### YOUR INSTRUCTIONS
From the records below, work out how many lines contain "Safari". Reply with that number alone.

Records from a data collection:

::::::

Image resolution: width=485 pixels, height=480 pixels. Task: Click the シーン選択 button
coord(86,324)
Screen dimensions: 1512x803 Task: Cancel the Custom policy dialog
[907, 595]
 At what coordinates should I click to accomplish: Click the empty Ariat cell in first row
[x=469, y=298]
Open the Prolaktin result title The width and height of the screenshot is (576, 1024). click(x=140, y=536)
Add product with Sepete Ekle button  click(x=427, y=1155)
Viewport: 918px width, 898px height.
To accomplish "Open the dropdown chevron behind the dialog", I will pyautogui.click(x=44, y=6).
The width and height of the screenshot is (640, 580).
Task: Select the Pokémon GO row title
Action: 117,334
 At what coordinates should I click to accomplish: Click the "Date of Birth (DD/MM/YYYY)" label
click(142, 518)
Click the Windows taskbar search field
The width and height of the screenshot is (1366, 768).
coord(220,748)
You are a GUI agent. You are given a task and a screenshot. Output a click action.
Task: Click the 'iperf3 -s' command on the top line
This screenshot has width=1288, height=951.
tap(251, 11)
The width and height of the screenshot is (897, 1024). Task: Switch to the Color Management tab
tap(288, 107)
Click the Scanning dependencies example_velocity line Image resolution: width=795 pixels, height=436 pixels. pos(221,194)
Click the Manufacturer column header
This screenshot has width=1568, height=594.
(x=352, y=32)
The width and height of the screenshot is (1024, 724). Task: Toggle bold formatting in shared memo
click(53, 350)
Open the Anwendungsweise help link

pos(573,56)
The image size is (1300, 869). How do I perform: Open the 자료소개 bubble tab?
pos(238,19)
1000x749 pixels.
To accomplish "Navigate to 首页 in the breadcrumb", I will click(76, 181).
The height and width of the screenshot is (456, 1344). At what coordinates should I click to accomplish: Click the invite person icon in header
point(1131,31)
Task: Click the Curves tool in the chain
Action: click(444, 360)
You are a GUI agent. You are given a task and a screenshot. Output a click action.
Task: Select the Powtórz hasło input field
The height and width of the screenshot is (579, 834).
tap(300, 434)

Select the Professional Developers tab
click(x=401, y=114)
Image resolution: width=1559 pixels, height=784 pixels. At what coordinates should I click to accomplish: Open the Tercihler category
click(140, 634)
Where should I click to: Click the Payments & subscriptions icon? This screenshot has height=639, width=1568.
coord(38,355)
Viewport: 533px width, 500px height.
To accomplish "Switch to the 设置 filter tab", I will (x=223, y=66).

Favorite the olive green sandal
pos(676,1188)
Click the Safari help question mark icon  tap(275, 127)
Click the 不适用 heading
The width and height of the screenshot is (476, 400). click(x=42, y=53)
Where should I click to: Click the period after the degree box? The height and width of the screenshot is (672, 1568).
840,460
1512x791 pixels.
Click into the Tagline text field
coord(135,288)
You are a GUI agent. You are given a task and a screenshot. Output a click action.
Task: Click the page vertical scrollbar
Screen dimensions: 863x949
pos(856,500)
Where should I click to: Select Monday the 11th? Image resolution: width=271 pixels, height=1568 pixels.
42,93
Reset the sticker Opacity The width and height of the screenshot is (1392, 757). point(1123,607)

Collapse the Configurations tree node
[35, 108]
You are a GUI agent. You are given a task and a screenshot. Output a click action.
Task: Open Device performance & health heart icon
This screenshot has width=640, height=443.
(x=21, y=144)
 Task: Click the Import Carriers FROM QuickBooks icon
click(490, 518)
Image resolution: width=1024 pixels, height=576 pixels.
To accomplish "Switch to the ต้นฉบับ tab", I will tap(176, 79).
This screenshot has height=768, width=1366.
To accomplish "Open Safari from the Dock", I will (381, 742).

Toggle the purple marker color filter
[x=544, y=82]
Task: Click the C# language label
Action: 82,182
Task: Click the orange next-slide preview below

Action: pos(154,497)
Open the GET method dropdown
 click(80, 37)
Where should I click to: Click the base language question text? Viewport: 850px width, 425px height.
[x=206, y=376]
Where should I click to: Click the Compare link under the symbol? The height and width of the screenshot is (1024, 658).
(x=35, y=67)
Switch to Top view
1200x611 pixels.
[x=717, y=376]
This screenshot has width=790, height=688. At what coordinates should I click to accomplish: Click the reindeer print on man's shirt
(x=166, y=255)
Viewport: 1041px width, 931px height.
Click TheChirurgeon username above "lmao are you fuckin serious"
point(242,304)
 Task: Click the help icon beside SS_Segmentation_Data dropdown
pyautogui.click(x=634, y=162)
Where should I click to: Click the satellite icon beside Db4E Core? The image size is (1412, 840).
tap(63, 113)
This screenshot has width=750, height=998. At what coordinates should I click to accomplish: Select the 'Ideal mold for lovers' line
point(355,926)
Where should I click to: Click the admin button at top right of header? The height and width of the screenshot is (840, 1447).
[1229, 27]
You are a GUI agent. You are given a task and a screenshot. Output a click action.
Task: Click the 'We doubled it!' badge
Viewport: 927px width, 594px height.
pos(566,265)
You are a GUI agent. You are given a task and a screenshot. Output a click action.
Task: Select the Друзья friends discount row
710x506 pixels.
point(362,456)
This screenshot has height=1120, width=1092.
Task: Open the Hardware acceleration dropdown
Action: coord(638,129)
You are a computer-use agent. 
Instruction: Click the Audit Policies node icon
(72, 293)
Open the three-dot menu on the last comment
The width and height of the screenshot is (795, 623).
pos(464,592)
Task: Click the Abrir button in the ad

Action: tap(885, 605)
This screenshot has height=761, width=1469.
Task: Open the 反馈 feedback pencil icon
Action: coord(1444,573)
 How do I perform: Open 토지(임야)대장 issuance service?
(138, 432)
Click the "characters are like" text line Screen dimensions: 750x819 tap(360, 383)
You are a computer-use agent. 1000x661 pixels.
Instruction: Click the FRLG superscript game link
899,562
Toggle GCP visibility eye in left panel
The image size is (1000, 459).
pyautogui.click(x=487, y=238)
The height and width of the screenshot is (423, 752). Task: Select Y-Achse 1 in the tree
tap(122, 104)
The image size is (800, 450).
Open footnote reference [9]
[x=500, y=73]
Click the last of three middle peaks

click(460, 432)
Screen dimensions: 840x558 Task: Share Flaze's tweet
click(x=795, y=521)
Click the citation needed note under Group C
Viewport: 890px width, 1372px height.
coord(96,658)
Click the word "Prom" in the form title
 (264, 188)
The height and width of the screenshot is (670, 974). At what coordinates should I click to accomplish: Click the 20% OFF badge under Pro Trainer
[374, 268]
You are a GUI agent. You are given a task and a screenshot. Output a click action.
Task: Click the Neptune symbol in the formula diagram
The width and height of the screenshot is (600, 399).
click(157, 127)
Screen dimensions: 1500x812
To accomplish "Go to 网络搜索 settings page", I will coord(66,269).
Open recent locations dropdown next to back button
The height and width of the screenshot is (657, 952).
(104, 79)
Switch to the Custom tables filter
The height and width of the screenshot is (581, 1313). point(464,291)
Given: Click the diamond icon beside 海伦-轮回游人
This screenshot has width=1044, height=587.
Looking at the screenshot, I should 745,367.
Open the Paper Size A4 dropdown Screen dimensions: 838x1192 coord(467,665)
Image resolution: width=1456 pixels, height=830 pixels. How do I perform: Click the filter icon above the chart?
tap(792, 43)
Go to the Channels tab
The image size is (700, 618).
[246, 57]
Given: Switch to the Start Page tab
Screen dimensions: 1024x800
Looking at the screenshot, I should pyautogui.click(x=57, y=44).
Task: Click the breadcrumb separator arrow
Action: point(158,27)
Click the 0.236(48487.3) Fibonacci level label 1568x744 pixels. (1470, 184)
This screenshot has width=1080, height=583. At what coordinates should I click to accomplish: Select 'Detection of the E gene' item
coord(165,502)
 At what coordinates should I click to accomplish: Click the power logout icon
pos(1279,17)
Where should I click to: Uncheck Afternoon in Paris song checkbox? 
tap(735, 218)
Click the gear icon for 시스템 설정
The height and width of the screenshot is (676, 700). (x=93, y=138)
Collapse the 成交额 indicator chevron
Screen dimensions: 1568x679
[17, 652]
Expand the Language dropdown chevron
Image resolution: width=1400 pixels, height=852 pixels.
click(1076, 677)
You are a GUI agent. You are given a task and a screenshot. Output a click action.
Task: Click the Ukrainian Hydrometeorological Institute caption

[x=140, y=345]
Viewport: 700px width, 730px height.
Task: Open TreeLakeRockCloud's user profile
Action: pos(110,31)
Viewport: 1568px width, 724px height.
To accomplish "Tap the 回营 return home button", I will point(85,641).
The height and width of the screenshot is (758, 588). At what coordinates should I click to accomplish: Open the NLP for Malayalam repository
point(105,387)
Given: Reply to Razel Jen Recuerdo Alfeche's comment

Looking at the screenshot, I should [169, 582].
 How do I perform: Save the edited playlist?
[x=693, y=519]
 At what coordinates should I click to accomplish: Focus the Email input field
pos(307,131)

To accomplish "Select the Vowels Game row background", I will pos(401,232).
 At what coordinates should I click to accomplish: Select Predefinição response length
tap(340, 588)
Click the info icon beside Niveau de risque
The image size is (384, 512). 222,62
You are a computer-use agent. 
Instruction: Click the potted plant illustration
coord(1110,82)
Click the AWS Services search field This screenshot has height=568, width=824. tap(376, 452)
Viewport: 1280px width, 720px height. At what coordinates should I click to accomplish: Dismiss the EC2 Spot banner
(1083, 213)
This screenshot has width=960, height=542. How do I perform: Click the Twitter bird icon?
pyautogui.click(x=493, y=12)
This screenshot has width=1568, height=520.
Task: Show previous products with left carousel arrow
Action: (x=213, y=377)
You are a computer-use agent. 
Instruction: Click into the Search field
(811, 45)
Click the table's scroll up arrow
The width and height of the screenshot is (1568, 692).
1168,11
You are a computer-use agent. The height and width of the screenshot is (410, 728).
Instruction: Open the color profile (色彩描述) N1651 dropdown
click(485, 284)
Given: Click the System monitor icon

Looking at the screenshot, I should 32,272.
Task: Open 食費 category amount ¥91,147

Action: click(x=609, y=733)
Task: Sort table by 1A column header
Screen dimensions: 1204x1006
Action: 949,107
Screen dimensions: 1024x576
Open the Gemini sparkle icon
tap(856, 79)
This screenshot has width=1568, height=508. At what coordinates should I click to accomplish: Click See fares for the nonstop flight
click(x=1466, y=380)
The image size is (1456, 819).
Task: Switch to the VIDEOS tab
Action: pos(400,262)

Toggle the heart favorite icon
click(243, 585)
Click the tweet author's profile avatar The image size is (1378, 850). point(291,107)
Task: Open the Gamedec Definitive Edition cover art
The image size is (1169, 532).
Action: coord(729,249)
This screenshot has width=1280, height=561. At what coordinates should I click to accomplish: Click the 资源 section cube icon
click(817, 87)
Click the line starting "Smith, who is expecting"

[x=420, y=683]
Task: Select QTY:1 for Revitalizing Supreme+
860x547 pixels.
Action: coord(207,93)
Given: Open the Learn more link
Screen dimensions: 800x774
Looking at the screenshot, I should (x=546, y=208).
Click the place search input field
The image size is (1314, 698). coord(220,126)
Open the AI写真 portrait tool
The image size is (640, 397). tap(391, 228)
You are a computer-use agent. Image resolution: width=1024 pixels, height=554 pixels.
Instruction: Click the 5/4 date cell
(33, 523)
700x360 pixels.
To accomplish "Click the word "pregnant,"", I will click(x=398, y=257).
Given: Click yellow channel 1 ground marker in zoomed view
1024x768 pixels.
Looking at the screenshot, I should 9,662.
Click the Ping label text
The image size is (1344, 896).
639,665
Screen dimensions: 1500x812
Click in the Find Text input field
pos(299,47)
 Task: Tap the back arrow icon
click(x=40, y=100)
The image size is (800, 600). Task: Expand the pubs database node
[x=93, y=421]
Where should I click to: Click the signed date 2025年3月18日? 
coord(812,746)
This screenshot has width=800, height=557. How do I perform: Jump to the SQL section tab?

::::::

### TASK OUTPUT
2